— begin TEXT SHOWN —

Secondary concept: Poetic Voice and Perspective (ELT-KS4-C010)
Type: Knowledge |
Teaching weight: 3/6
Understanding who speaks in a poem — the poetic speaker or persona — and how the poet constructs a voice through pronoun choice, register, tone and the implied audience of the address. Students must distinguish between the poet and the speaker, particularly in dramatic monologues.
Differentiation
| Level | What success looks like | Common errors |
| Emerging | Assumes the poet and the speaker are the same person, referring to 'the poet feels...' and treating the poem as a direct expression of personal emotion. | Writing 'the poet feels...' or 'the poet thinks...' rather than 'the speaker conveys...' or 'the persona suggests...'; Assuming the poem is autobiographical without evidence |
| Developing | Distinguishes between the poet and the speaker, identifies the speaker's attitude or tone, and begins to analyse how the poet constructs the voice through pronoun choice, register and diction. | Identifying the speaker's tone as a single quality throughout the poem without tracking shifts; Distinguishing between poet and speaker in theory but reverting to 'the poet feels' in practice |
| Secure | Analyses how the poet constructs a complex or shifting voice through pronoun choice, register, tone, implied audience and the relationship between what the speaker says and what the poem reveals, including in dramatic monologues where the speaker may be unreliable. | Analysing the dramatic monologue as though the speaker is transparent and reliable; Identifying the dramatic irony without explaining the specific mechanism through which Browning creates the gap between the speaker's intention and the reader's understanding |
| Mastery | Evaluates how poetic voice functions as a complex rhetorical and ideological construction, analysing how the relationship between poet, speaker and reader produces specific political, ethical or aesthetic effects, and considering how different poems construct voice in fundamentally different ways. | Comparing the content of the voices (what the speakers say) without comparing the formal strategies through which voice is constructed; Treating poetic voice as a transparent window into a speaker's psychology rather than as a rhetorical construction shaped by the poet's choices of form, framing and diction |
Secondary concept: Poetic Imagery and Figurative Language (ELT-KS4-C011)

— end TEXT SHOWN —
— begin GIVEN INFORMATION —

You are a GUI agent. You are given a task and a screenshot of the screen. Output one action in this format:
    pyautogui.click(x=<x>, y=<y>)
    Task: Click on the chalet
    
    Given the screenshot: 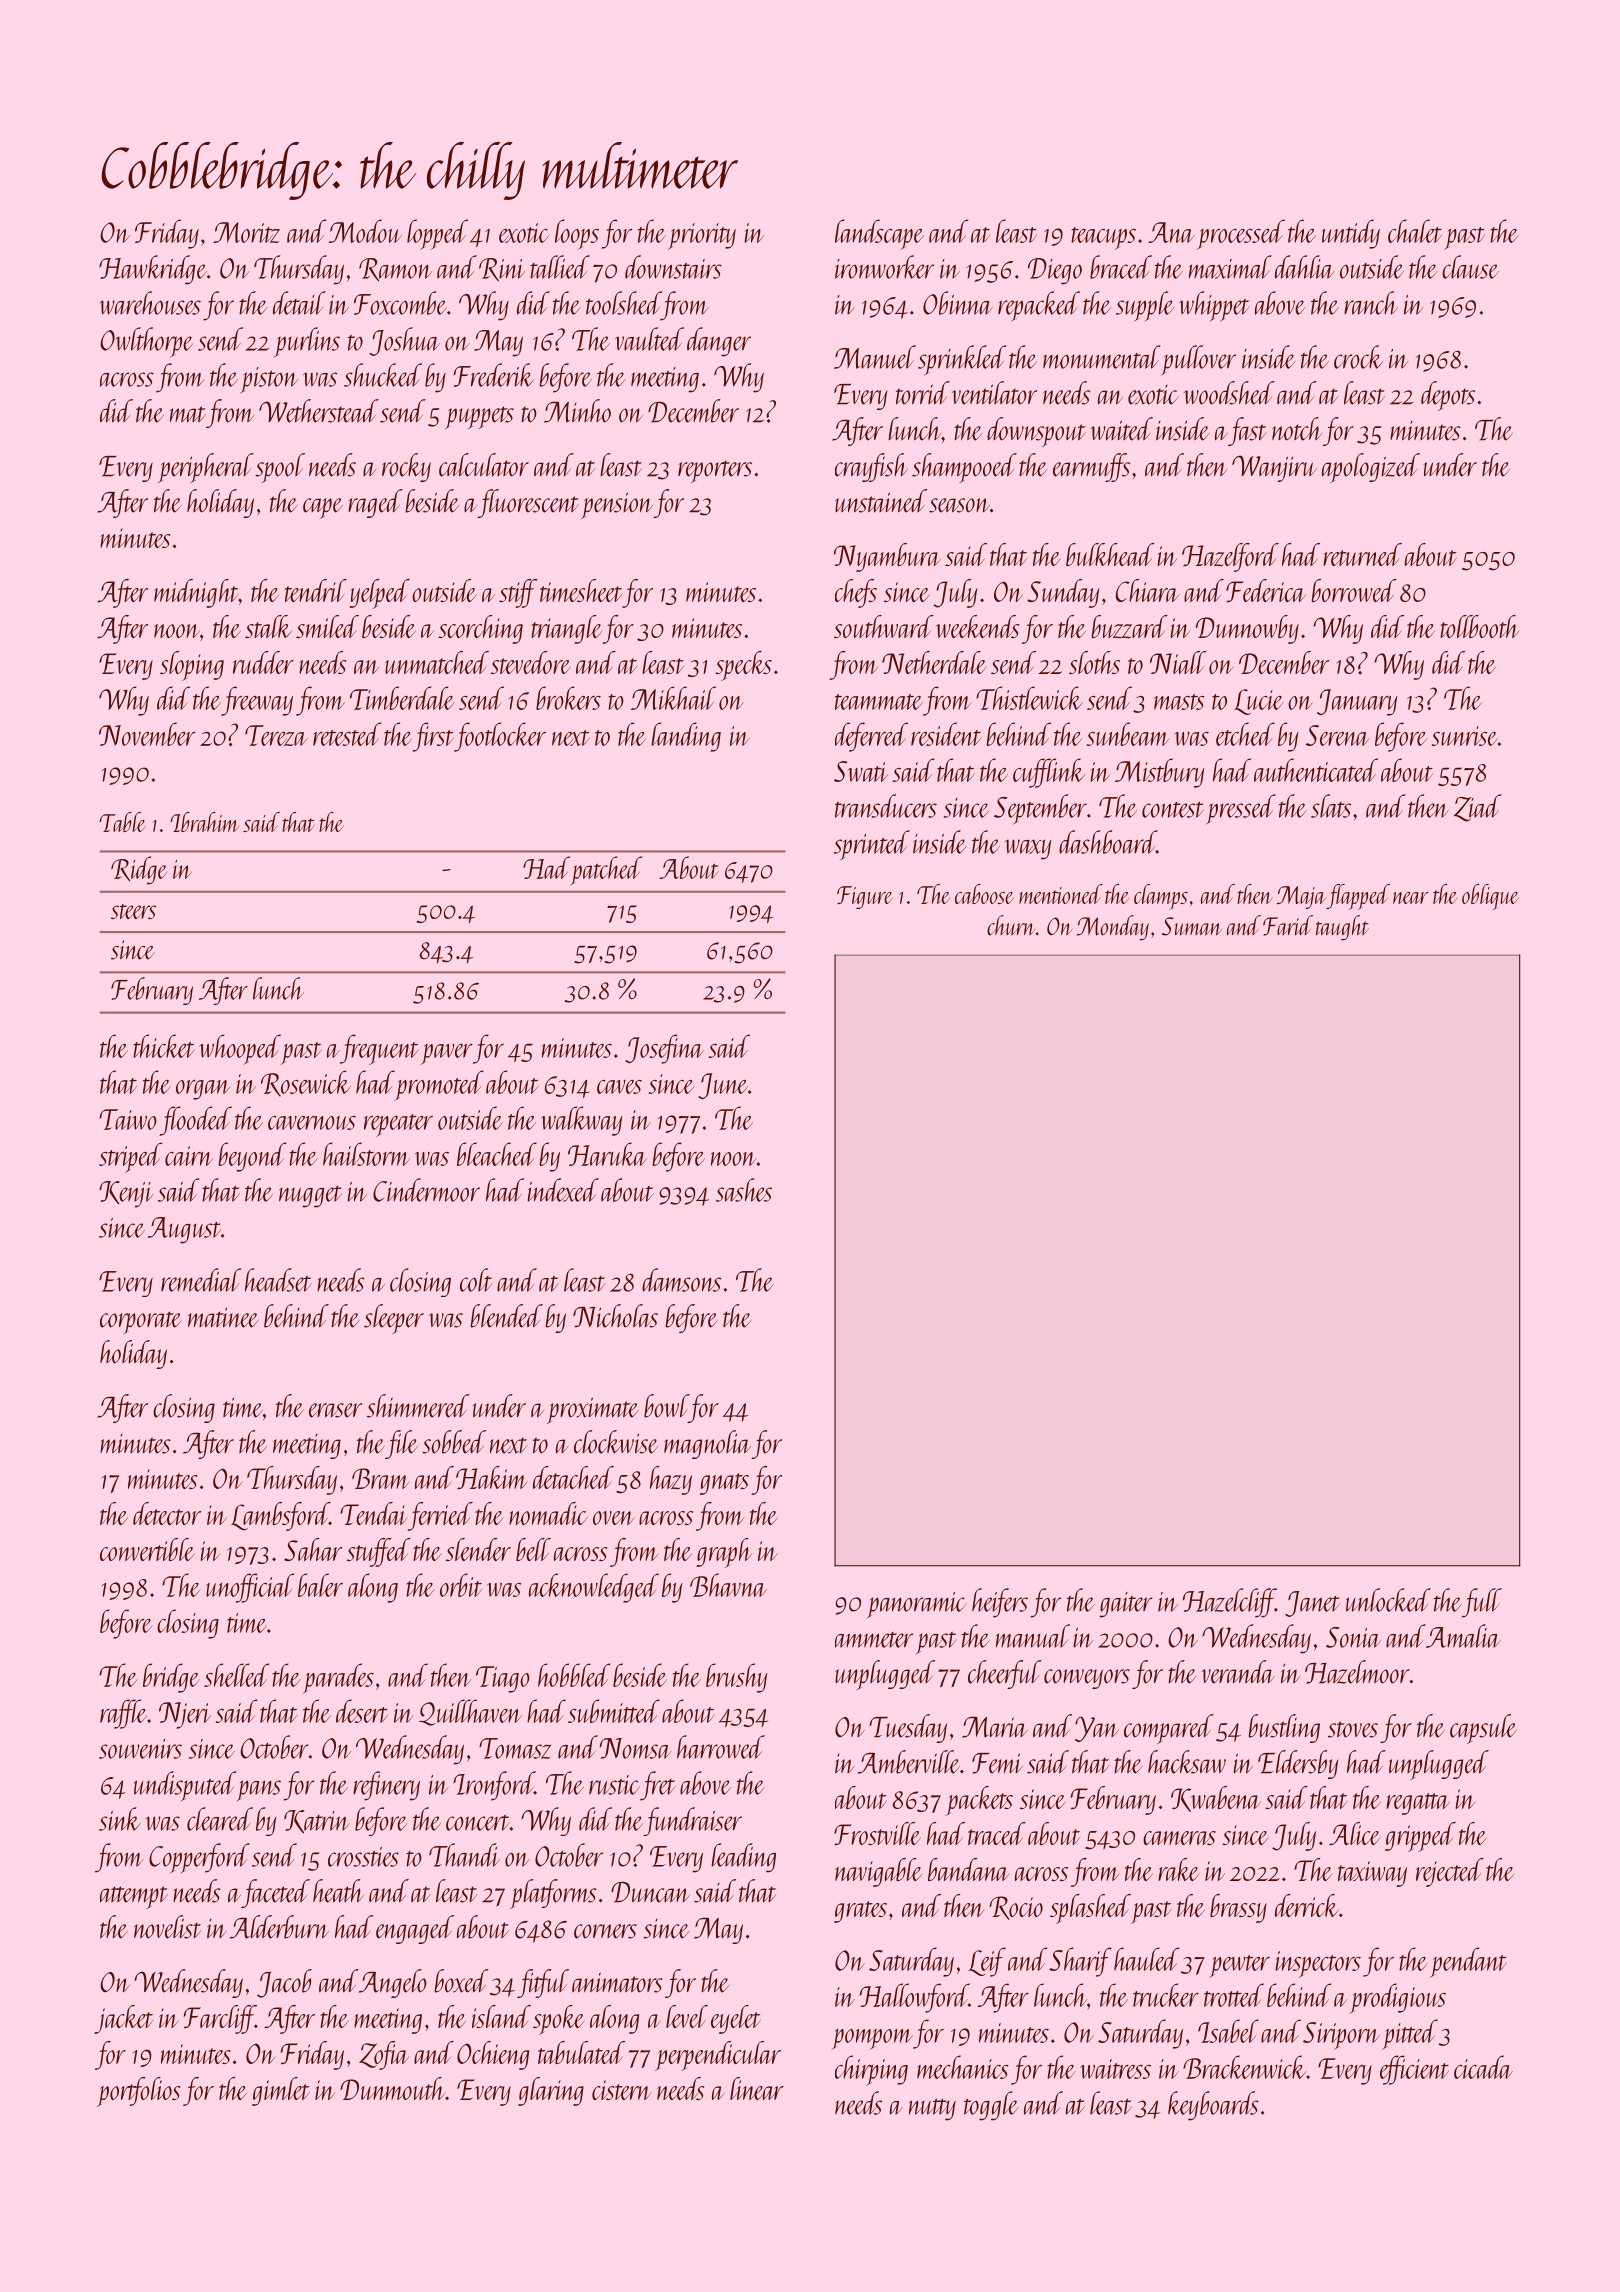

— end GIVEN INFORMATION —

Extract the passage from the poetic voice text starting at "Secondary concept: Poetic Voice" and ending at "in dramatic monologues.", copying it word for word. Rely only on the poetic voice text, not on the data.

Secondary concept: Poetic Voice and Perspective (ELT-KS4-C010)
Type: Knowledge |
Teaching weight: 3/6
Understanding who speaks in a poem — the poetic speaker or persona — and how the poet constructs a voice through pronoun choice, register, tone and the implied audience of the address. Students must distinguish between the poet and the speaker, particularly in dramatic monologues.